C’est à croire que le paysage parle parfois à la place du restaurant. Il contourne, revient sur lui, irradie, plonge et replonge de vallons en légers coteaux. C’est le Morvan. Qui plus est, le temps est radieux. Au détour d’un lacet sur un léger plateau, non loin d’Avallon (que c’est beau !) et de Vézelay, voici un café-restaurant où jamais vous n’auriez l’idée de vous arrêter. Pourquoi ? Parce qu’on a dépoétisé le genre. Il est caduc, démonétisé. On triche en cuisine, on n’a plus faim en salle. On roule si vite.
Pourtant ici, depuis un an, un jeune couple s’est installé. Il était sommelier chez Marc Meneau, à L’Espérance de Vézelay. Elle était réceptionniste. Ils ont des prénoms d’amoureux : Angeline et Romuald. Ils sont beaux, frais dans un probable bonheur. Plein d’espoir et de culot. Car ce jour-là, nous étions deux pour toute clientèle. Un homme était passé juste avant, mais il voulait déjeuner au soleil. Comme la terrasse n’était pas encore prête, il est reparti un peu chafouin. On se demande où il a dû se poser.

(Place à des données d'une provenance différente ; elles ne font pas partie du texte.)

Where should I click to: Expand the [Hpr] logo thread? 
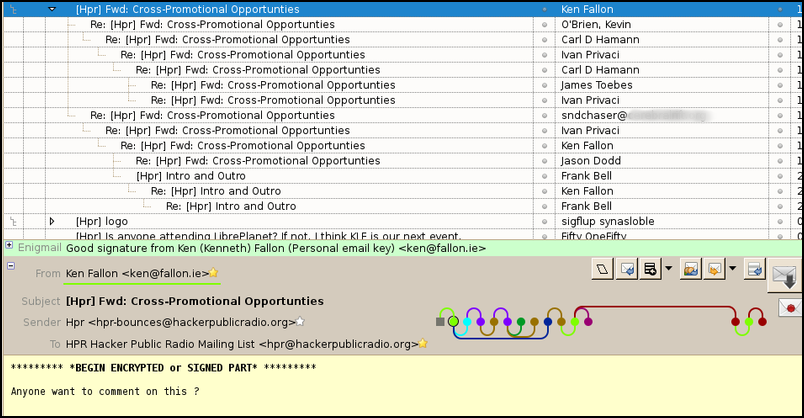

Certainement plus cher, moins bon et moins tendre que ce menu scintillant à 24 euros. Le saumon bio en gravelax aux épices douces, pulpe de fenouil et huile de curry tapait aux quatre coins de l’assiette, multipliant les contrechamps, n’éludant pas le propos en allusions : un plat debout.
Ensuite, le filet de cabillaud huile d’olive parfumée, mogettes de Vendée : parlant, avec ses rondelles de chorizo et une belle bagarre d’épices écourtée par une sauce un chouïa trop liquide. La tarte du moment (aux poires) avait encore la tiédeur de la matinée. Le décor de la salle cahote à sa façon, cherche un style et ne le trouve pas. Ne lui en voulez pas, car on devine que toutes les économies sont passées dans l’équipement de la cuisine et les emprunts à la banque.
Le lieu est hors radar, il ne doit pas y avoir de médecin à cent lieues à la ronde, encore moins d’attaché(e) de presse. Du coup, à la fin du repas, repassant dans la partie café-bar avec son poisson bleu, l’annonce du loto à Quarré-les-Tombes, on sent combien le message de ces tables nous retient par le coude. Cet étrange militantisme gourmand qui nous pousse, au-delà de ces lignes, à être solidaire de ces instants délicieux, de cet élan plein de grâce, de ces plats à tâtons. Nous voilà presque redevables, faisant partie des meubles. Comme si on les avait montés ensemble.
Passage à l’acte
Le Chastellux, 16, route du Lac, Chastellux-sur-Cure (89). Tél. : 03-86-32-08-83.
Ouvert au déjeuner du mardi au dimanche ; au dîner le vendredi et le samedi.
Décibels : quiétude provinciale.
Mercure : il faisait beau, température extérieure : 20 °C.
Addition : menu à 24 €.
Minimum syndical : 19 € la formule deux plats.
Verdict : accompagnons-les.
Place de choix : aux beaux jours, en terrasse, sinon près des portes-fenêtres.
Dommage : il n’y avait pas un chat, ce midi-là.
A emporter : surtout pas leur énergie et leur foi (ils en ont besoin), mais des cartes à distribuer.